Lincoln Tan

Lincoln Tan is the New Zealand Herald’s diversity, ethnic affairs and immigration senior reporter.

Patient died after failure to review X-ray

Southern District Health Board has been asked to apologise a dead patient's family over a failure to review a chest X-ray. Photo / Thinkstock
Southern District Health Board has been asked to apologise a dead patient's family over a failure to review a chest X-ray. Photo / Thinkstock

A district health board has been asked to apologise and review its processes after a patient died following a failure by hospital staff to review his chest X-ray after surgery.

Health and Disability Commissioner Anthony Hill said the failure to review put Southern District Health Board in breach of the Code of Health and Disability Services Consumers' Rights.

The 87-year-old man was admitted to hospital in Southland with lower abdominal pain and vomiting black bile.

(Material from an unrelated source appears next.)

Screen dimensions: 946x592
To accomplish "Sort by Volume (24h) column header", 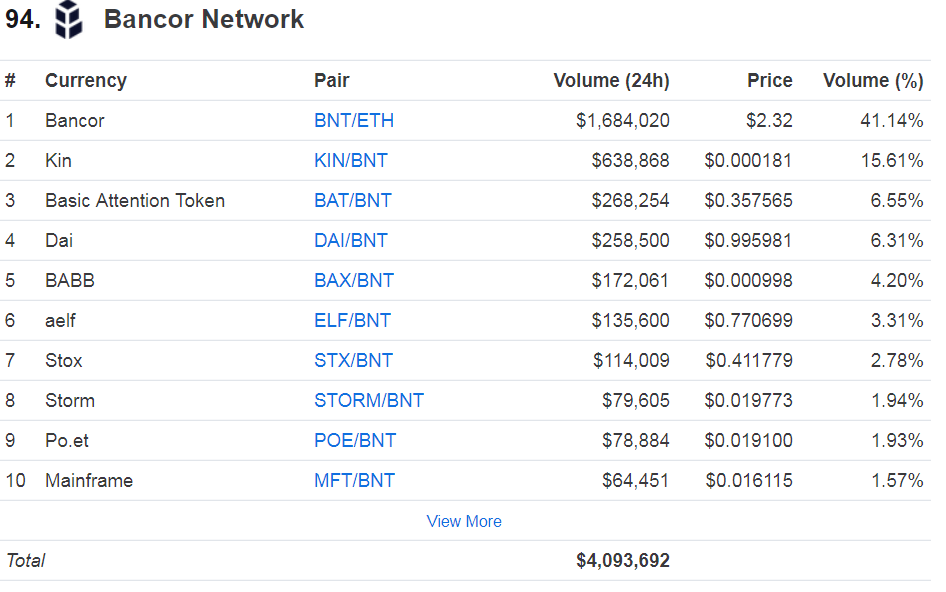I will 611,81.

He was referred for surgery and removal of a gallstone, but his condition deteriorated that evening and the plan was made for the man to be admitted to the Intensive Care Unit post-operatively. He was taken to surgery urgently after a chest X-ray indicated aspiration pneumonitis.

During the handover to ICU, the anaesthetic team advised that the man would need a post-operative chest X-ray and that he was having oxygenation and ventilation problems.

The X-ray was done and a few hours later the ICU night team handed over duties to the ICU day team.

Neither teams reviewed the X-ray. That afternoon, the man died. The man's X-rays were reviewed for the first time at a multi-disciplinary radiology meeting the following day.

A large tension pneumothorax - which could affect normal breathing - was visible on his chest X-ray which had not previously been detected by any member of staff.

Mr Hill determined that the failure to review the X-ray was caused by a lack of clarity from Southern District Health Board regarding who was ultimately responsible for ordering and reviewing postoperative X-ray.

He said that in this case, individual clinicians "accepted a presumptive diagnosis" without having regard to the "bigger picture of the patient's presentation".

"All these issues were compounded by poor communication...which ultimately affected the quality and continuity of services provided to the man," Mr Hill said in his report.

Mr Hill recommended that the Southern District Health Board apologise to the man's family, review its processes regarding handover of care and responsibility of reviewing X-rays.